# ACTION ITEM
Check each line of the data, and copy those where "mode" appears.

□ □ □

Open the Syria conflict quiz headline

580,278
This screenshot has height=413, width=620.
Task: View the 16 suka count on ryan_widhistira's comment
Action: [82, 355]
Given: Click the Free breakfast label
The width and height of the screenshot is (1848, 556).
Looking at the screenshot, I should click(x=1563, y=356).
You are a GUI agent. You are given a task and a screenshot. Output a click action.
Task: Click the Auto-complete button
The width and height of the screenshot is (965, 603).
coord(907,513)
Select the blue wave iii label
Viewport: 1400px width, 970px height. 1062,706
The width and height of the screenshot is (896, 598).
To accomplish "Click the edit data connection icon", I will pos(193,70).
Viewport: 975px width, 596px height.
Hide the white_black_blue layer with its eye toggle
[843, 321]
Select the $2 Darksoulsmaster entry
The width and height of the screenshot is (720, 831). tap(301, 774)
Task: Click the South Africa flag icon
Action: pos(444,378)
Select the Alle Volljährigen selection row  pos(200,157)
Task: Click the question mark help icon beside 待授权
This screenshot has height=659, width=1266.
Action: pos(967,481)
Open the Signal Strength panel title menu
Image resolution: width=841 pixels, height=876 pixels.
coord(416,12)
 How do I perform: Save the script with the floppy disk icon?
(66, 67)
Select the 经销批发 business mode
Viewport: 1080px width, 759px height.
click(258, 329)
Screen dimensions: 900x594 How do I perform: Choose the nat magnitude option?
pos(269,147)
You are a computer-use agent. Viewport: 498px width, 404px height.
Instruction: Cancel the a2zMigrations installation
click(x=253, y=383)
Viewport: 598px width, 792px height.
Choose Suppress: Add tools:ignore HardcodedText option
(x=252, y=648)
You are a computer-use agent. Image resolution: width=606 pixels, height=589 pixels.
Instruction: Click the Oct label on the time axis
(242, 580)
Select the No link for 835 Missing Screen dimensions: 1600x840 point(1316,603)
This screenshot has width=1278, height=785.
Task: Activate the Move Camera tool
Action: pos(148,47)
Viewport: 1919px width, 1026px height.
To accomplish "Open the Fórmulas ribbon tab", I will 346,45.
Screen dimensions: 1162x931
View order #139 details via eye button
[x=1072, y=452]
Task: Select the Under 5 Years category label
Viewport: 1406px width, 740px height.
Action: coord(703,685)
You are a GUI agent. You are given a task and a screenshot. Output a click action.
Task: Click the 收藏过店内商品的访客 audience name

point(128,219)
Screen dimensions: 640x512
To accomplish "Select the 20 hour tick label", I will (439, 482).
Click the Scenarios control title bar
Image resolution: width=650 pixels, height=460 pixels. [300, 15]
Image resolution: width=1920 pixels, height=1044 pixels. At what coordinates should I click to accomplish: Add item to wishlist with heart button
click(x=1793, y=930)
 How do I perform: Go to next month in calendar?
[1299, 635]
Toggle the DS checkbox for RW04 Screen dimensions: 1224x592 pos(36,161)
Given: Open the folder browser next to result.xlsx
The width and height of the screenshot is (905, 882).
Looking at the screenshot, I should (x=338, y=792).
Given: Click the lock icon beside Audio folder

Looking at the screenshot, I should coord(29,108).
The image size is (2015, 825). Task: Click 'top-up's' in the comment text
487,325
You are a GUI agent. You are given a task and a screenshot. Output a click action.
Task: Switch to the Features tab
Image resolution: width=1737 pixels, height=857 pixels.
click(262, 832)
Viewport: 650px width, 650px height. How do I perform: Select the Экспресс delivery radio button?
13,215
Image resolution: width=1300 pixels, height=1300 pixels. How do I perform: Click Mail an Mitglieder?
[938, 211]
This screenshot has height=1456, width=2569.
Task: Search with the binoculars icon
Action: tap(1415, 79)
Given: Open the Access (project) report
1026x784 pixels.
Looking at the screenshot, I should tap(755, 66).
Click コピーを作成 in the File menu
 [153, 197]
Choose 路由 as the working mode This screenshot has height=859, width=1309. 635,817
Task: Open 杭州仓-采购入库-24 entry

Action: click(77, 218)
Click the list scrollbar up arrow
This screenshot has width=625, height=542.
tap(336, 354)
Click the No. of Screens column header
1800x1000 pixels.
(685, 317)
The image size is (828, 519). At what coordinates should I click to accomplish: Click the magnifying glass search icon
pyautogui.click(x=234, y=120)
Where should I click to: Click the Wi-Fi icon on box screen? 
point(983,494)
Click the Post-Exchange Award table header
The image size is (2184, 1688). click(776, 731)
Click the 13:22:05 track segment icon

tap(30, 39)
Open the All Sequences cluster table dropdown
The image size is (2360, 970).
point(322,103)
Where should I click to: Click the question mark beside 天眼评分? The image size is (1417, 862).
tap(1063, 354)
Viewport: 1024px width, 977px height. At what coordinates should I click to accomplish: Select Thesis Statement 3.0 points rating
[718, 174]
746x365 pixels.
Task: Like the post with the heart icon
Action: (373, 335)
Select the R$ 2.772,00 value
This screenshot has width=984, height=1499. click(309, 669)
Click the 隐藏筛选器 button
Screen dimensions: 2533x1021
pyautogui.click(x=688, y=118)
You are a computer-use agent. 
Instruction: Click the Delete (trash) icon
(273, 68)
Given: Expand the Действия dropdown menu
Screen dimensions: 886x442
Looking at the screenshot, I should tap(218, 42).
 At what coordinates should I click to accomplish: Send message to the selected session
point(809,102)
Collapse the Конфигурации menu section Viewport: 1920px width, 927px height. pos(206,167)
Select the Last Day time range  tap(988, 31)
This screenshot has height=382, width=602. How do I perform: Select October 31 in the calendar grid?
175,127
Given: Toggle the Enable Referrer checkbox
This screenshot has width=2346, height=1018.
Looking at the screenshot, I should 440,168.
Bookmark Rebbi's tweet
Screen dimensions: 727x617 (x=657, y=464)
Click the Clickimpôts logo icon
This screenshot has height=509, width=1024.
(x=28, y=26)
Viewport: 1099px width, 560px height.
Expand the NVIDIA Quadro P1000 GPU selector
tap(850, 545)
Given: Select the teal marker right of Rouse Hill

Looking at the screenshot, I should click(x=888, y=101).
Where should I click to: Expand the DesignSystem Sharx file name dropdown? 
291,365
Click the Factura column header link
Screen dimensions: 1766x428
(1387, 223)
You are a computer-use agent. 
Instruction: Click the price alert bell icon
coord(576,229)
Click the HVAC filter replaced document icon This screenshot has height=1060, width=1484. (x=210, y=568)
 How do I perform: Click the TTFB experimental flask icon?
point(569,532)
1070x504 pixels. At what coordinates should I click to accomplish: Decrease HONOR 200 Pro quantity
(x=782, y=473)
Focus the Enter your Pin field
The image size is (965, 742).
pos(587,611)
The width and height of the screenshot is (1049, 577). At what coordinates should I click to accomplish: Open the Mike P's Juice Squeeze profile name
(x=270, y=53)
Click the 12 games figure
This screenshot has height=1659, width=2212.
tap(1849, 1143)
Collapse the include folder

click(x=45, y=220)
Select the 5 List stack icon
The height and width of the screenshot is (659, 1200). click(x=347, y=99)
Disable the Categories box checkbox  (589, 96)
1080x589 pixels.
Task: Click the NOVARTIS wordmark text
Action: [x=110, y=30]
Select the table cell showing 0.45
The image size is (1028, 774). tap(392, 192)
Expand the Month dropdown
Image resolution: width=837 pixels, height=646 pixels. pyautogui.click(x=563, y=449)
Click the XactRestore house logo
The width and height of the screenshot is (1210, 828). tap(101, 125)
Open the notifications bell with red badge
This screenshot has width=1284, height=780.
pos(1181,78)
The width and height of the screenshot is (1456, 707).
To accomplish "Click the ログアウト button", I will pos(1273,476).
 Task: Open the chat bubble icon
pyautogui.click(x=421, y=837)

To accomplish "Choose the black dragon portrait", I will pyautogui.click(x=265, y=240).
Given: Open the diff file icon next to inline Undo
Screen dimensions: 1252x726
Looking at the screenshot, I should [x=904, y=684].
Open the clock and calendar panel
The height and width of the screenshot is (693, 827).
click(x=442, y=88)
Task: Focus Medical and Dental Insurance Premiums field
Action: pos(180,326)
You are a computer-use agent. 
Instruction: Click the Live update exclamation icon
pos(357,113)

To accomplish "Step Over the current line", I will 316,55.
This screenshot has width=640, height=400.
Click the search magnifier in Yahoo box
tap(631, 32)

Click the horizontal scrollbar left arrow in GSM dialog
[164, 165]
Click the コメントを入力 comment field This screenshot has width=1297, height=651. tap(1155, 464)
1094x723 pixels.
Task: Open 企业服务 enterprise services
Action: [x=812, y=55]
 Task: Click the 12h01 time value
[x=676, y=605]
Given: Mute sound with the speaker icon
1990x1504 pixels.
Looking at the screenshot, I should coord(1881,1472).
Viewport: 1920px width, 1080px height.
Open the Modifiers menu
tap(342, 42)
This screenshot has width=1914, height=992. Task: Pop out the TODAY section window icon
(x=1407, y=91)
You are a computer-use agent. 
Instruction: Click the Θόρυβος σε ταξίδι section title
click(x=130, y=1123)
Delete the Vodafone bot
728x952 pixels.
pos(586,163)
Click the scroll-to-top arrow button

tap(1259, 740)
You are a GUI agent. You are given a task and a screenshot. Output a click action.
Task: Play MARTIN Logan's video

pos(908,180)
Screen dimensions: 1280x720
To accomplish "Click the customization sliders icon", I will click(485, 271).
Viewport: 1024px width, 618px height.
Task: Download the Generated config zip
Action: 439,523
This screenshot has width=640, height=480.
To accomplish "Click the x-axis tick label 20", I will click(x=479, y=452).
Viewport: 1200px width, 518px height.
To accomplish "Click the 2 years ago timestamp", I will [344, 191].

□ □ □

# SOLUTION TO THE PROBLEM
Select the 经销批发 business mode
Choose 路由 as the working mode This screenshot has height=859, width=1309. 635,817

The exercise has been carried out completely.